Everything in the `'` gets sent on the command line to JMH. The leading ` `
inside the `'`s is important. Without it parameters are sometimes sent to
gradle.

## Adding Microbenchmarks

Before adding a new microbenchmark, make yourself familiar with the JMH API. You can check our existing microbenchmarks and also the
[JMH samples](http://hg.openjdk.java.net/code-tools/jmh/file/tip/jmh-samples/src/main/java/org/openjdk/jmh/samples/).

In contrast to tests, the actual name of the benchmark class is not relevant to JMH. However, stick to the naming convention and
end the class name of a benchmark with `Benchmark`. To have JMH execute a benchmark, annotate the respective methods with `@Benchmark`.

## Tips and Best Practices

To get realistic results, you should exercise care when running benchmarks. Here are a few tips:

### Do

* Ensure that the system executing your microbenchmarks has as little load as possible. Shutdown every process that can cause unnecessary
  runtime jitter. Watch the `Error` column in the benchmark results to see the run-to-run variance.
* Ensure to run enough warmup iterations to get the benchmark into a stable state. If you are unsure, don't change the defaults.
* Avoid CPU migrations by pinning your benchmarks to specific CPU cores. On Linux you can use `taskset`.
* Fix the CPU frequency to avoid Turbo Boost from kicking in and skewing your results. On Linux you can use `cpufreq-set` and the
  `performance` CPU governor.
* Vary the problem input size with `@Param`.
□ □ □ □ □
[PROBLEM 1]: Print the part of the JMH benchmarking excerpt that opens with the words containing "To get realistic" and closes with "the run-to-run variance.".

[Rows from a data source]
□ □ □ □ □
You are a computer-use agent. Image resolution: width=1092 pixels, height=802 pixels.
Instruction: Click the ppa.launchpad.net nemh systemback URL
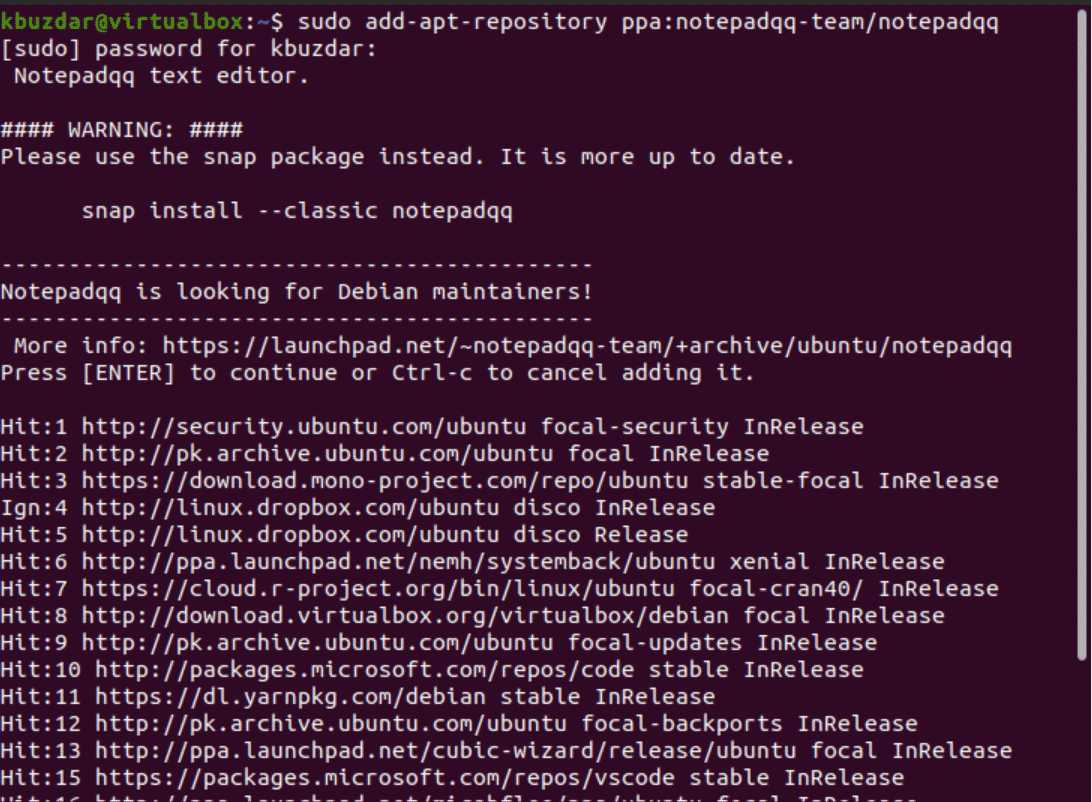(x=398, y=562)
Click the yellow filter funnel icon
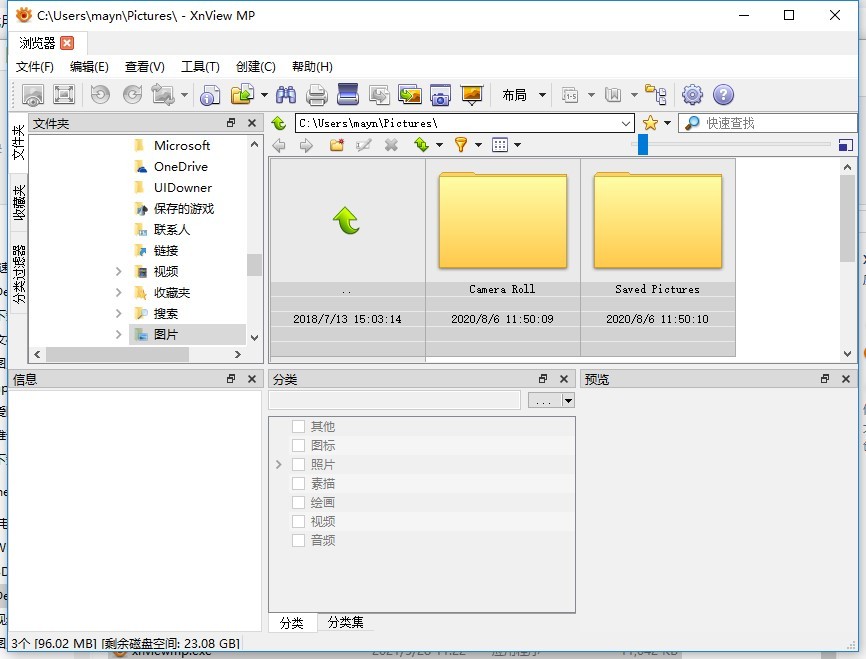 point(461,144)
□ □ □ □ □
[PROBLEM 2]: Switch "Click" to "Tap" throughout the rows above, and reproduce the rows with nothing else changed, omitting the pictures.

[COMPLETE RESPONSE 1]:
To get realistic results, you should exercise care when running benchmarks. Here are a few tips:

### Do

* Ensure that the system executing your microbenchmarks has as little load as possible. Shutdown every process that can cause unnecessary
  runtime jitter. Watch the `Error` column in the benchmark results to see the run-to-run variance.

[COMPLETE RESPONSE 2]:
You are a computer-use agent. Image resolution: width=1092 pixels, height=802 pixels.
Instruction: Tap the ppa.launchpad.net nemh systemback URL
(x=398, y=562)
Tap the yellow filter funnel icon
 point(461,144)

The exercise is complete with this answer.